FKT: Vanessa Scherer, Edgar Schneider - Panoramaweg Schwarzatal (Panoramic Trail Schwarza Valley) - 2026-06-22

Route variation
Standard route
Multi-sport
No
Para athlete
No
Gender category
Mixed-gender team
Style
Self-supported
Start date
Finish date
Total time
1d 23h 52m 0s
GPS track(s)
Report

Was ein Abenteuer!

Gestartet sind wir Samstag um 10Uhr in Schwarza. Ca. 49km sind es bis abends geworden, als wir unerwarteter Weise die wunderschöne Schutzhütte am Wolfsberg erreicht hatten und dort geschlafen haben. Die nächsten km starteten Sonntag gegen 7Uhr. Es wurde ein sehr langer Tag mit insgesamt 68km. Erst gegen Mitternacht nach dem Anstieg nach Barigau haben wir uns mit unseren Biwaksäcken, Schlafsäcken und Isomatten schlafen gelegt. Die Nacht war kurz, schon 4Uhr klingelte der Wecker und 4:40Uhr ging es los, um die restlichen 27km zu absolvieren. Bei diesem Abschnitt wurden nur 10min Pause eingelegt und das Wandertempo wurde hochgehalten, um den gesamten Weg unter 48h zu schaffen. Es hat geklappt! :)

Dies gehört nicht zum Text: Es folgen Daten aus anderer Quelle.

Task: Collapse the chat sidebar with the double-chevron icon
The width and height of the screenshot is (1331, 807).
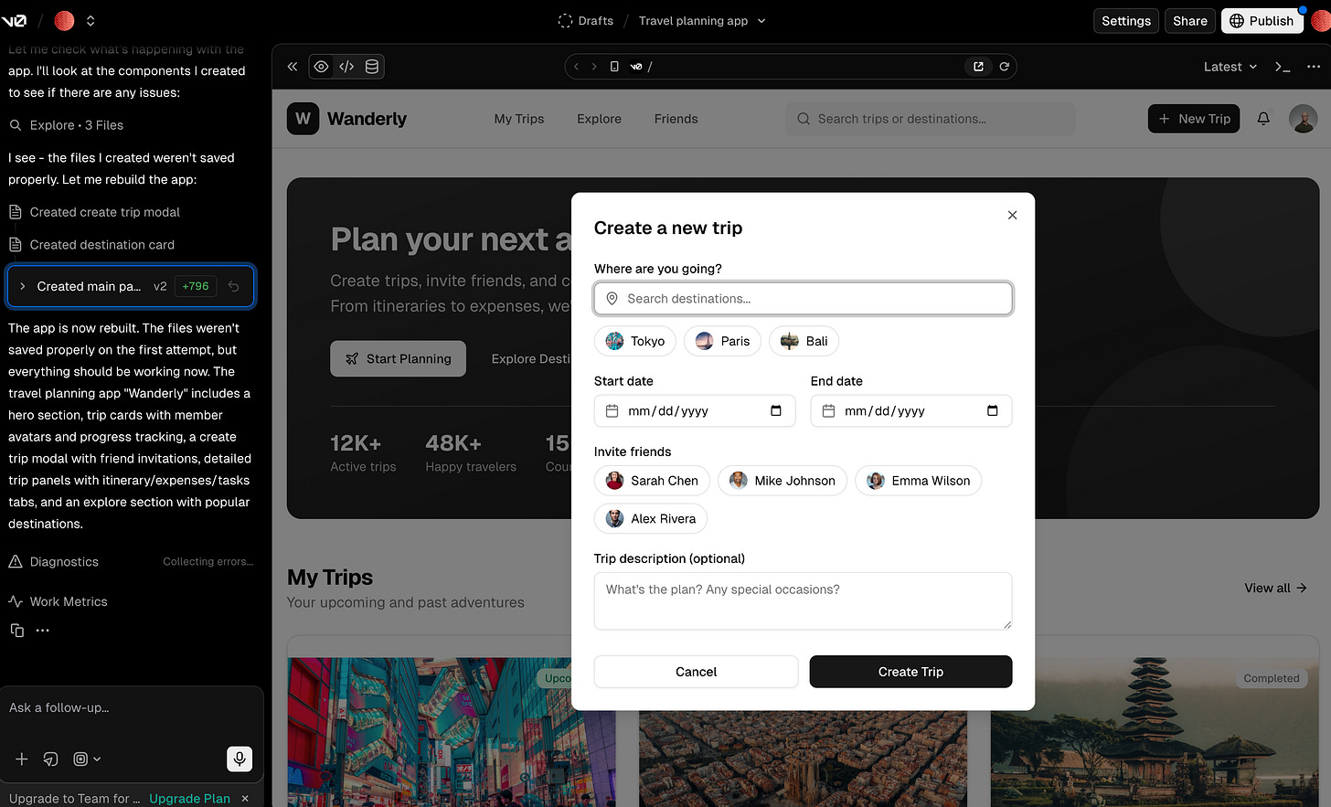Action: click(293, 67)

Wasserversorgung war durch Friedhöfe und Brunnen kein Problem. Dafür hatten wir mit anderen Herausforderungen zu kämpfen. Zum einen war dies die durchgehende Hitze mit bis zu 32 Grad im Schatten. Abschnitte in der prallen Sonne waren da sehr hart. Des Weiteren waren unsere Rucksäcke durch das Schlafequipment (+ viel Wasser) für uns ungewohnt schwer, was sich bei den über 4000hm besonders bemerkbar gemacht hat. Es war unser erster Fernwanderweg mit Übernachtungen. Der Schlafmangel hat sicher auch Energie gekostet. Und die nächste große Herausforderung war die Verpflegung. Mit ein paar wenigen Snacks sind wir gestartet, um das Rucksackgewicht erstmal gering zu halten, da wir für den ersten Teil einen Döner und dann noch einen Supermarkt-Besuch in Oberweißbach eingeplant hatten. Den Döner gab's in Sitzendorf, aber der Edeka hat uns viel Energie geraubt. Erst kurz bevor wir dort vorbei sind, haben wir online nochmal nach den Öffnungszeiten geschaut. - schließt Samstag 16Uhr - . Wir sind natürlich davon ausgegangen, dass er bis mindestens 19/20Uhr auf hat. 16 Uhr waren wir noch weit weg. So mussten wir Samstagabend bis Sonntagnachmittag mit unseren viel zu wenigen Snacks auskommen. Sonntag hat natürlich auch kein Supermarkt auf und klassische Restaurants sind zu teuer. Ein Stück Kuchen in Masserberg motivierte kurz, aber erst ein Eis von der Agip-Tankstelle und einem Dürum in Großbreitenbach brachten dann tatsächlich spürbar Energie zurück. Vielen Dank da an die geschenkten 1,25l Pepsi zum Dürum - scheinbar hat man uns ein paar km angesehen 😅. Eine Pizza und ein paar Pommes wurden noch für den Abend und nächsten morgen mitgenommen. 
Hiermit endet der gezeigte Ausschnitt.